LeetCode #2595 — EASY

Number of Even and Odd Bits

Build confidence with an intuition-first walkthrough focused on bit manipulation fundamentals.

Solve on LeetCode
The Problem

Problem Statement

You are given a positive integer n.

Let even denote the number of even indices in the binary representation of n with value 1.

Let odd denote the number of odd indices in the binary representation of n with value 1.

Note that bits are indexed from right to left in the binary representation of a number.

Return the array [even, odd].

Example 1:

Input: n = 50

Output: [1,2]

Explanation:

The binary representation of 50 is 110010.

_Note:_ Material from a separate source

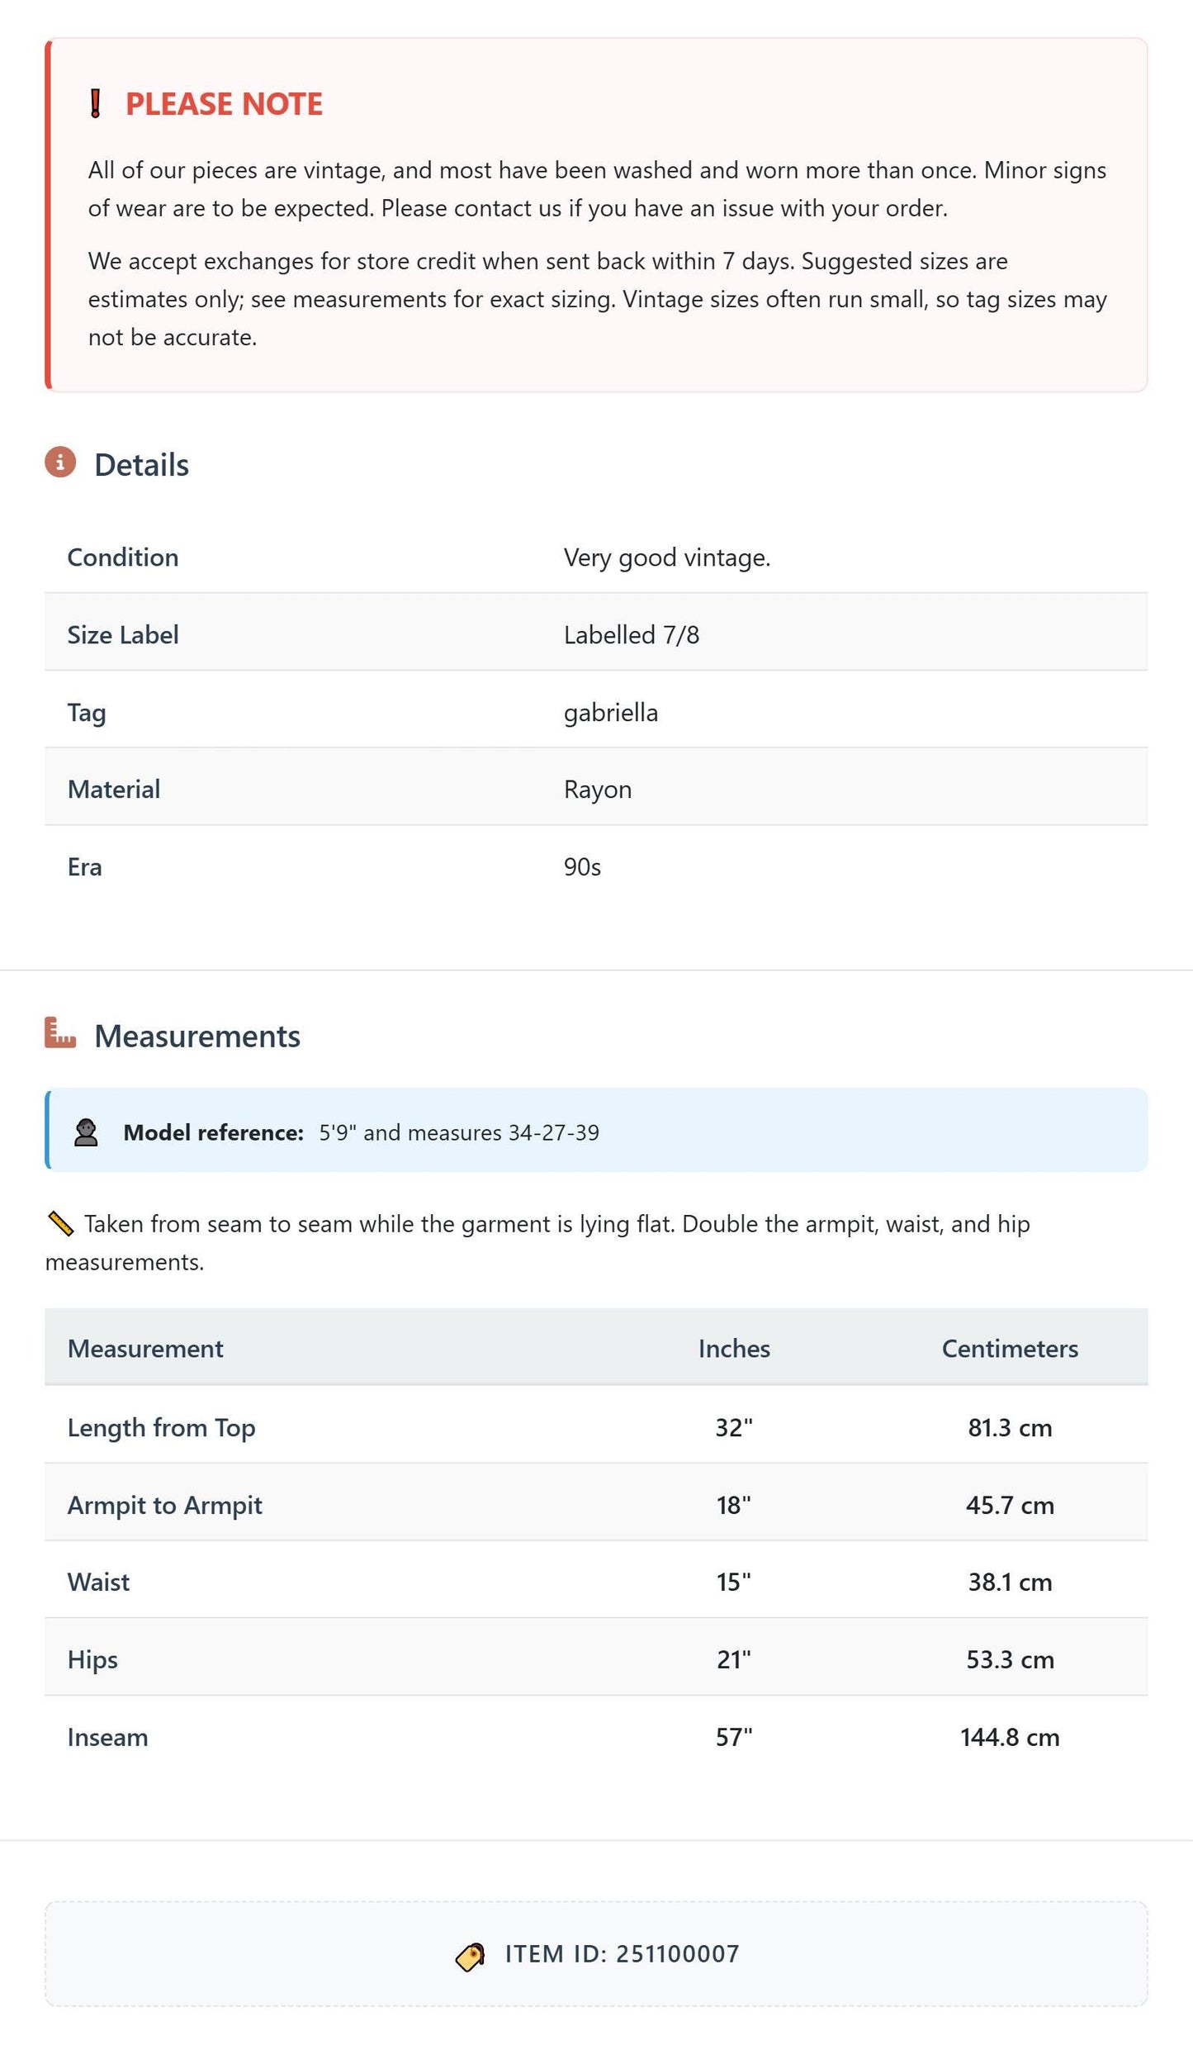Image resolution: width=1193 pixels, height=2045 pixels.
Task: Click the Measurement column header
Action: [x=145, y=1349]
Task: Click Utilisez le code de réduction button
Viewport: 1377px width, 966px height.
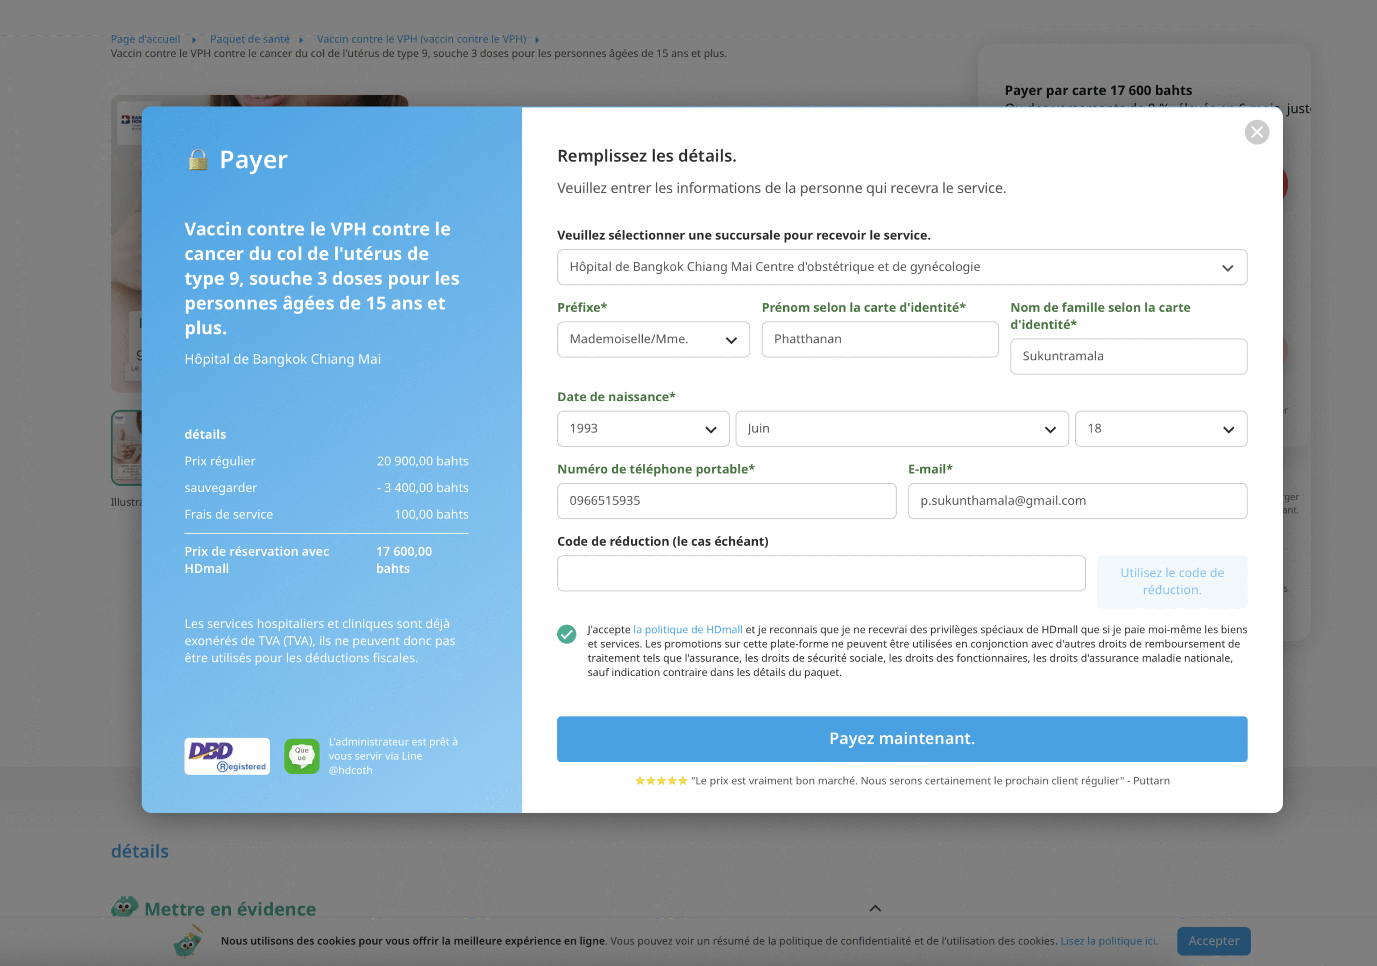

It contains 1 on indices 1, 4, and 5.

Example 2:

Input: n = 2

Output: [0,1]

Explanation:

The binary representation of 2 is 10.

It contains 1 only on index 1.

Constraints:

  • 1 <= n <= 1000
Patterns Used

Roadmap

  1. Brute Force Baseline
  2. Core Insight
  3. Algorithm Walkthrough
  4. Edge Cases
  5. Full Annotated Code
  6. Interactive Study Demo
  7. Complexity Analysis
Step 01

Brute Force Baseline

Problem summary: You are given a positive integer n. Let even denote the number of even indices in the binary representation of n with value 1. Let odd denote the number of odd indices in the binary representation of n with value 1. Note that bits are indexed from right to left in the binary representation of a number. Return the array [even, odd].

Baseline thinking

Start with the most direct exhaustive search. That gives a correctness anchor before optimizing.

Pattern signal: Bit Manipulation

Example 1

50

Example 2

2

Related Problems

  • Find Numbers with Even Number of Digits (find-numbers-with-even-number-of-digits)
Step 02

Core Insight

What unlocks the optimal approach

  • Maintain two integer variables, even and odd, to count the number of even and odd indices in the binary representation of integer n.
  • Divide n by 2 while n is positive, and if n modulo 2 is 1, add 1 to its corresponding variable.
Interview move: turn each hint into an invariant you can check after every iteration/recursion step.
Step 03

Algorithm Walkthrough

Iteration Checklist

  1. Define state (indices, window, stack, map, DP cell, or recursion frame).
  2. Apply one transition step and update the invariant.
  3. Record answer candidate when condition is met.
  4. Continue until all input is consumed.
Use the first example testcase as your mental trace to verify each transition.
Step 04

Edge Cases

Minimum Input
Single element / shortest valid input
Validate boundary behavior before entering the main loop or recursion.
Duplicates & Repeats
Repeated values / repeated states
Decide whether duplicates should be merged, skipped, or counted explicitly.
Extreme Constraints
Upper-end input sizes
Re-check complexity target against constraints to avoid time-limit issues.
Invalid / Corner Shape
Empty collections, zeros, or disconnected structures
Handle special-case structure before the core algorithm path.
Step 05

Full Annotated Code

Source-backed implementations are provided below for direct study and interview prep.

// Accepted solution for LeetCode #2595: Number of Even and Odd Bits
class Solution {
    public int[] evenOddBit(int n) {
        int[] ans = new int[2];
        for (int i = 0; n > 0; n >>= 1, i ^= 1) {
            ans[i] += n & 1;
        }
        return ans;
    }
}
Step 06

Interactive Study Demo

Use this to step through a reusable interview workflow for this problem.

Press Step or Run All to begin.
Step 07

Complexity Analysis

Time
O(log n)
Space
O(1)

Approach Breakdown

SORT + SCAN
O(n log n) time
O(n) space

Sort the array in O(n log n), then scan for the missing or unique element by comparing adjacent pairs. Sorting requires O(n) auxiliary space (or O(1) with in-place sort but O(n log n) time remains). The sort step dominates.

BIT MANIPULATION
O(n) time
O(1) space

Bitwise operations (AND, OR, XOR, shifts) are O(1) per operation on fixed-width integers. A single pass through the input with bit operations gives O(n) time. The key insight: XOR of a number with itself is 0, which eliminates duplicates without extra space.

Shortcut: Bit operations are O(1). XOR cancels duplicates. Single pass → O(n) time, O(1) space.
Coach Notes

Common Mistakes

Review these before coding to avoid predictable interview regressions.

Off-by-one on range boundaries

Wrong move: Loop endpoints miss first/last candidate.

Usually fails on: Fails on minimal arrays and exact-boundary answers.

Fix: Re-derive loops from inclusive/exclusive ranges before coding.